I’ve been involved in extensive surveys of the Ross Ice Shelf – trying to understand at what magnitude it’s melting. We’re trying to better understand the flow of glaciers coming off the continent of Antarctica and into the ocean. The Ross Ice Shelf is huge and holds back metres and metres of sea level rise – so it’s very important for New Zealand researchers to understand what is going to happen to it.

That kind of study involves a lot of fieldwork – can you paint a picture of what that’s like?

I've now done six laps of the Ross Ice Shelf. It’s mostly flat and white. But unfortunately, in certain regions, it's heavily crevassed. And you can't see those hazards visually, so, we use remote sensing technology to help us spot the crevasses and navigate a safe path across the Ice Shelf.

The traverse is over 1000 kilometres and takes us about two and a half weeks, driving 10 kilometres an hour. We are travelling with a huge amount of science and logistical equipment behind us in a convoy of three or four vehicles. I’m in the front vehicle with a colleague and our job is to make sure we don't drive into any crevasse fields.

There are massive sections where nothing is happening, and then suddenly that completely changes and we're mapping crevasses every 50 metres. So, you go from a very calm, boring environment for days and days to a high stress environment where decision-making is critical.

That must produce some stressful moments?

The worst scenario is when you have a whiteout or flat light, which a lot of people probably have experienced skiing, and there's no contrast, because the sun is clouded over – so the ground and sky merge into one. I've described it as like being inside a ping pong ball and it really has a strange effect on the brain.

You’re well prepared on these missions, but have you ever felt in immediate danger?
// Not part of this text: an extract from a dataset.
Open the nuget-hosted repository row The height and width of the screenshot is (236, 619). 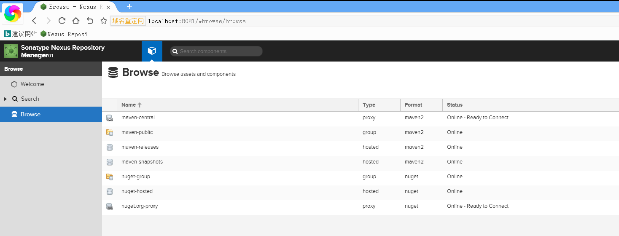click(x=137, y=191)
Not really, but there are times that really challenge you. Earlier this year we were heading back north from the traverse, quite late in the season. We're on our way home, just trying to chew through the miles, and the sun was getting lower and lower every day. The season was wrapping up, and everyone is trying to get out of there because the sun is going to disappear. And I just had this feeling of impending doom.

It crossed my mind that we were on the exact same route as Robert Scott and his men (who died on Ross Ice Shelf in (1912). And you just think of how they must have felt, starving to death and probably knowing they were not going to make it. I’ve never had a feeling like that before, where the daylight is running out and it feels like the walls a closing in.

Do you think New Zealanders understand how important the future of Antarctica is to us?

Antarctica holds back 60 meters of global sea level rise. So, a change to that continent will affect the entire planet. Having an understanding and appreciation of that is really important. That big refrigerator down there also modifies the climate of New Zealand, and I don’t think people really grasp that.

How do you effectively communicate the urgency of that issue?

It’s very difficult, because it’s such an abstract issue. The simplest way to put it is that we're changing the fundamental parameters of our environment. We built society statically in a climate system that is now changing, so all the infrastructure we built – where we built our homes, where we built our roads, where we decided to set up shop – is all now going to be threatened by the environment moving around it.

Does the scientific work your involved with give you some optimism?

I think technology will no doubt play a massive role in, firstly, how we respond to the changes we've already locked in, and secondly how we move to more sustainable use of energy in the future. So, technology has huge potential to help, but there is no way around the fact that we have to reduce emissions.